All of this so far would be doable in a theoretical version of Linear Haskell that actually worked well enough to write real programs in. Just implementing some common parallel programming patterns using this approach might make for a decent Haskell Symposium paper or workshop paper. If we had a really good implementation and evaluation (like, we built a compiler targeting C or LLVM and had benchmarks rivaling C++ performance) we could aim for PPoPP, but it'd maybe need a bit more. Since we're using linear types everywhere, if we could have the compiled parallel programs not need garbage collection, that would be a big plus for the PPoPP crowd. Also a plus if we could stage the computations to compile to specialized hardware (GPUs, FPGAs), which might not be that difficult.

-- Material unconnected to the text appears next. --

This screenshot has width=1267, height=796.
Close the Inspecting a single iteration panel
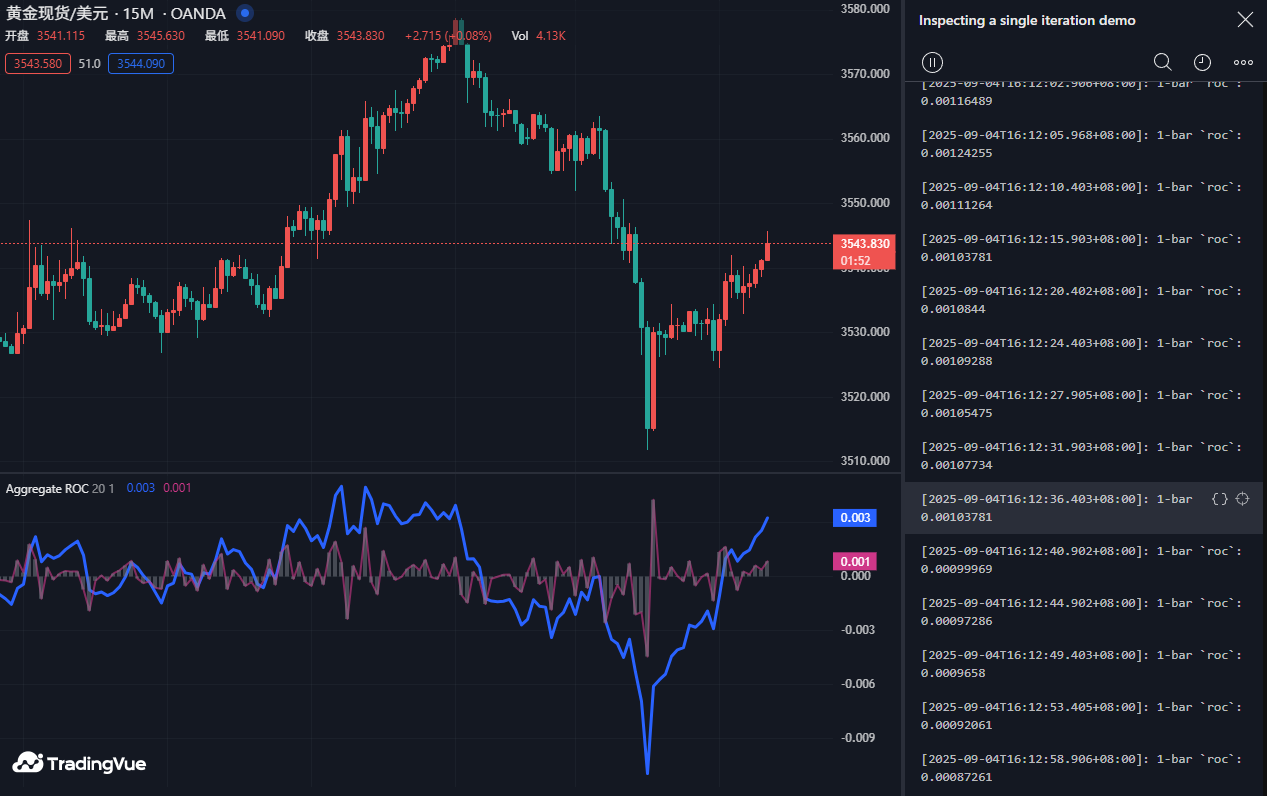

To do something more interesting from a PL perspective with this, and tying it even more to the work on graded modal types, it's maybe worth thinking about this problem completely differently. Instead of using a type system to enforce this protocol of splitting a value and combining it in the same way, we can think of different permissions that we might have to operate on values. If we can use permissions to distinguish between reads and writes to the same resource, can we use permissions to distinguish between reads and writes to distinct parts of the same resource?
Permissions-based systems already resemble co-effects (question for Dominic: what exactly is the relationship? Boyland's 2003 paper calls permissions the "dual" of effects), and they give us a way to reason about reading and writing mutable data.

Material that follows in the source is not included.